[Dataset entries]
• • •
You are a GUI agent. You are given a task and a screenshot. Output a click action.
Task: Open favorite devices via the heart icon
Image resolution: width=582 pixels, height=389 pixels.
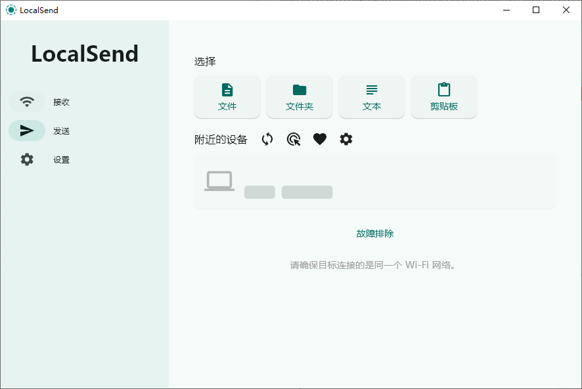coord(320,139)
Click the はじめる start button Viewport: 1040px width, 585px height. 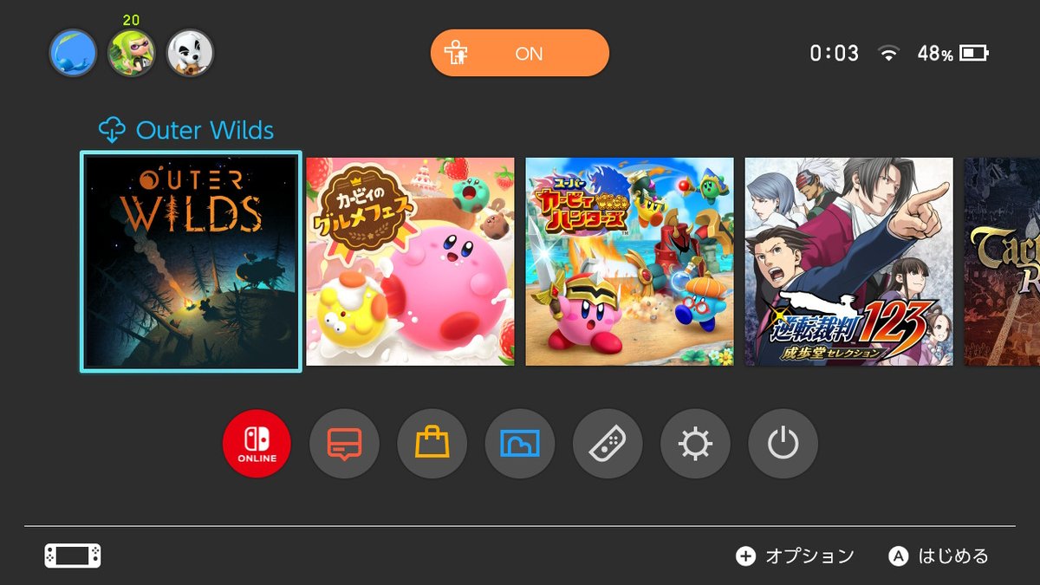[x=939, y=556]
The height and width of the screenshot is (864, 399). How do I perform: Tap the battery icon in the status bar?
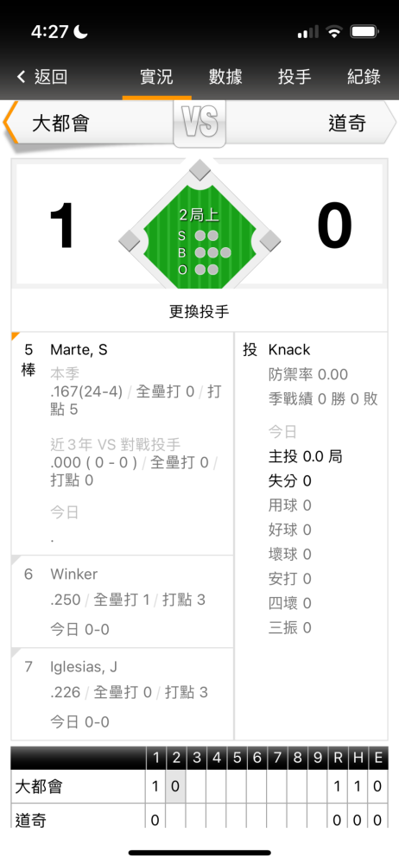tap(364, 32)
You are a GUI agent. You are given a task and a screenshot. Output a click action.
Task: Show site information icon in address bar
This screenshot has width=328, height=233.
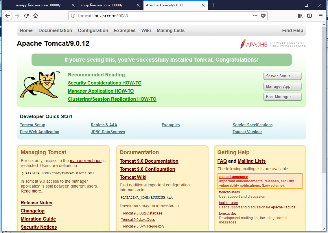coord(73,16)
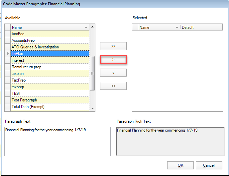This screenshot has height=176, width=229.
Task: Click inside the Paragraph Text box
Action: click(57, 141)
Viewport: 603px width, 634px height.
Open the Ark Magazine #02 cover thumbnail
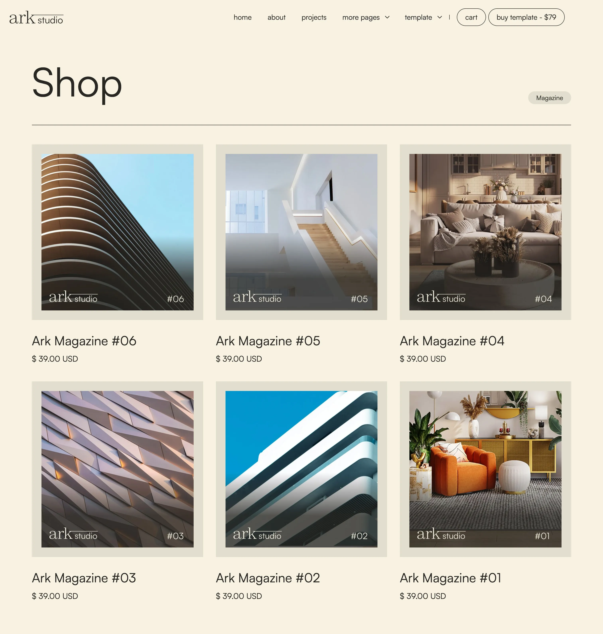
• • •
● What you should do
Write the lines out exactly, beginning at the line that holds "Task: Show site" and stopping after the last line of the entries; include no pictures.

● Response to the exercise
Task: Show site information icon in address bar
This screenshot has width=328, height=233.
coord(73,16)
This screenshot has height=176, width=229.
Task: Click inside the Paragraph Text box
Action: click(57, 141)
Viewport: 603px width, 634px height.
Open the Ark Magazine #02 cover thumbnail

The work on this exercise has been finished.